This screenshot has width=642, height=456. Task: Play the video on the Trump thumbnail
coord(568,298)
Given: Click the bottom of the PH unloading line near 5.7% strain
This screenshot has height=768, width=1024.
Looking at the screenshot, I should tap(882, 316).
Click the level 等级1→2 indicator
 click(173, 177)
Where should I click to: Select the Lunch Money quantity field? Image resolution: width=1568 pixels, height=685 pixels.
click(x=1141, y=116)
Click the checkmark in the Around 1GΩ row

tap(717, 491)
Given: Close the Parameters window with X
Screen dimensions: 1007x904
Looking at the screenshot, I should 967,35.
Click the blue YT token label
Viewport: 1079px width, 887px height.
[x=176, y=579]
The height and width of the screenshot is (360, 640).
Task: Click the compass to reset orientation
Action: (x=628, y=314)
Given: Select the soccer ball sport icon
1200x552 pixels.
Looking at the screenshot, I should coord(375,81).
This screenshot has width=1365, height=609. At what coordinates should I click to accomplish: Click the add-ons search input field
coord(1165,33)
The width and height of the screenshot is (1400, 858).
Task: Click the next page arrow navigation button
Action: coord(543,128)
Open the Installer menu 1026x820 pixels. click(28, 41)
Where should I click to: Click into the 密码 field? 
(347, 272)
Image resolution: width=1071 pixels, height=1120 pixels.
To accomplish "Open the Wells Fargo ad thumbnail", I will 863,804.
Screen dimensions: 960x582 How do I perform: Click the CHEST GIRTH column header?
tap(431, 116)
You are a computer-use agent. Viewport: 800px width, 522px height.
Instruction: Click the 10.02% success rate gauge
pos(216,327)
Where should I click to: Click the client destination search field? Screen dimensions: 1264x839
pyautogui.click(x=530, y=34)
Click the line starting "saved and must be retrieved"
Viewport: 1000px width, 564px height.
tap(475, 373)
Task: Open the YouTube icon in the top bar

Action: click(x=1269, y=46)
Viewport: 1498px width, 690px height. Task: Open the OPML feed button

·····

### WHAT YOU SHOULD DO
Reproduce all of the data above line for line, without changing anything.

### SOLUTION FOR THIS EXERCISE
This screenshot has width=642, height=456. Task: Play the video on the Trump thumbnail
coord(568,298)
Given: Click the bottom of the PH unloading line near 5.7% strain
This screenshot has height=768, width=1024.
Looking at the screenshot, I should tap(882, 316).
Click the level 等级1→2 indicator
 click(173, 177)
Where should I click to: Select the Lunch Money quantity field? Image resolution: width=1568 pixels, height=685 pixels.
click(x=1141, y=116)
Click the checkmark in the Around 1GΩ row

tap(717, 491)
Given: Close the Parameters window with X
Screen dimensions: 1007x904
Looking at the screenshot, I should 967,35.
Click the blue YT token label
Viewport: 1079px width, 887px height.
[x=176, y=579]
The height and width of the screenshot is (360, 640).
Task: Click the compass to reset orientation
Action: (x=628, y=314)
Given: Select the soccer ball sport icon
1200x552 pixels.
Looking at the screenshot, I should coord(375,81).
This screenshot has width=1365, height=609. At what coordinates should I click to accomplish: Click the add-ons search input field
coord(1165,33)
The width and height of the screenshot is (1400, 858).
Task: Click the next page arrow navigation button
Action: coord(543,128)
Open the Installer menu 1026x820 pixels. click(28, 41)
Where should I click to: Click into the 密码 field? 
(347, 272)
Image resolution: width=1071 pixels, height=1120 pixels.
To accomplish "Open the Wells Fargo ad thumbnail", I will 863,804.
Screen dimensions: 960x582 How do I perform: Click the CHEST GIRTH column header?
tap(431, 116)
You are a computer-use agent. Viewport: 800px width, 522px height.
Instruction: Click the 10.02% success rate gauge
pos(216,327)
Where should I click to: Click the client destination search field? Screen dimensions: 1264x839
pyautogui.click(x=530, y=34)
Click the line starting "saved and must be retrieved"
Viewport: 1000px width, 564px height.
tap(475, 373)
Task: Open the YouTube icon in the top bar

Action: click(x=1269, y=46)
Viewport: 1498px width, 690px height. Task: Open the OPML feed button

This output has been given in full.